Could every line of the data be copied out once more, exactly?

■ ■ ■

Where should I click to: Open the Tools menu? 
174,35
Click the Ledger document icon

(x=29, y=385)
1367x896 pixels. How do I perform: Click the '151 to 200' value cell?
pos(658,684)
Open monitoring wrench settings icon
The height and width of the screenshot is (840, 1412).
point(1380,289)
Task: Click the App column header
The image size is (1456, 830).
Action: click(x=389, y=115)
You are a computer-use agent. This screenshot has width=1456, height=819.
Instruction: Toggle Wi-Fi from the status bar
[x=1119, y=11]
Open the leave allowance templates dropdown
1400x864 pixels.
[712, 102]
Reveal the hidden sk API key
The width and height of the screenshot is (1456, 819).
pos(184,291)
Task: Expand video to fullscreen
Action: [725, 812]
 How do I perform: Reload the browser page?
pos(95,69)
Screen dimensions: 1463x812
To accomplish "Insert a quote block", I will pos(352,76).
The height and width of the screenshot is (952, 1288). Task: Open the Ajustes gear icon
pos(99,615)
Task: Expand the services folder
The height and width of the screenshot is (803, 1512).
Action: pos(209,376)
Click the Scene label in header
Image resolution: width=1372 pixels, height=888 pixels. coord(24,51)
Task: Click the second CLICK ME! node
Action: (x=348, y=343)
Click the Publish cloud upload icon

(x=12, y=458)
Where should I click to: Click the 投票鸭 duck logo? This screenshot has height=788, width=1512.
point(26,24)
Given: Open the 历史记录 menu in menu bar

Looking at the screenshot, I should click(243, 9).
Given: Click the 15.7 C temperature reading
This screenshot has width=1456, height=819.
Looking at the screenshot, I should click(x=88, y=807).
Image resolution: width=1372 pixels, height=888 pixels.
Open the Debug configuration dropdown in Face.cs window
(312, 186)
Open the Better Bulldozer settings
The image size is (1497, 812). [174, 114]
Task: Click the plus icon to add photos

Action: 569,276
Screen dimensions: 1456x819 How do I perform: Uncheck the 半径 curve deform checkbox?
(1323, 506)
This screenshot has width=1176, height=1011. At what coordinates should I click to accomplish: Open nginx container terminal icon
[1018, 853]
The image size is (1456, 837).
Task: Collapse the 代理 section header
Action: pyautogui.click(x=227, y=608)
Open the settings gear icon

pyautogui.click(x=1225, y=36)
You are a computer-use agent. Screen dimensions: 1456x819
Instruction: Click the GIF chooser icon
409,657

■ ■ ■

RESULT FOR THIS TASK →
Where should I click to: Open the Tools menu? 
174,35
Click the Ledger document icon

(x=29, y=385)
1367x896 pixels. How do I perform: Click the '151 to 200' value cell?
pos(658,684)
Open monitoring wrench settings icon
The height and width of the screenshot is (840, 1412).
point(1380,289)
Task: Click the App column header
The image size is (1456, 830).
Action: click(x=389, y=115)
You are a computer-use agent. This screenshot has width=1456, height=819.
Instruction: Toggle Wi-Fi from the status bar
[x=1119, y=11]
Open the leave allowance templates dropdown
1400x864 pixels.
[712, 102]
Reveal the hidden sk API key
The width and height of the screenshot is (1456, 819).
pos(184,291)
Task: Expand video to fullscreen
Action: [725, 812]
 How do I perform: Reload the browser page?
pos(95,69)
Screen dimensions: 1463x812
To accomplish "Insert a quote block", I will pos(352,76).
The height and width of the screenshot is (952, 1288). Task: Open the Ajustes gear icon
pos(99,615)
Task: Expand the services folder
The height and width of the screenshot is (803, 1512).
Action: pos(209,376)
Click the Scene label in header
Image resolution: width=1372 pixels, height=888 pixels. coord(24,51)
Task: Click the second CLICK ME! node
Action: (x=348, y=343)
Click the Publish cloud upload icon

(x=12, y=458)
Where should I click to: Click the 投票鸭 duck logo? This screenshot has height=788, width=1512.
point(26,24)
Given: Open the 历史记录 menu in menu bar

Looking at the screenshot, I should click(243, 9).
Given: Click the 15.7 C temperature reading
This screenshot has width=1456, height=819.
Looking at the screenshot, I should click(x=88, y=807).
Image resolution: width=1372 pixels, height=888 pixels.
Open the Debug configuration dropdown in Face.cs window
(312, 186)
Open the Better Bulldozer settings
The image size is (1497, 812). [174, 114]
Task: Click the plus icon to add photos

Action: 569,276
Screen dimensions: 1456x819 How do I perform: Uncheck the 半径 curve deform checkbox?
(1323, 506)
This screenshot has width=1176, height=1011. At what coordinates should I click to accomplish: Open nginx container terminal icon
[1018, 853]
The image size is (1456, 837).
Task: Collapse the 代理 section header
Action: pyautogui.click(x=227, y=608)
Open the settings gear icon

pyautogui.click(x=1225, y=36)
You are a computer-use agent. Screen dimensions: 1456x819
Instruction: Click the GIF chooser icon
409,657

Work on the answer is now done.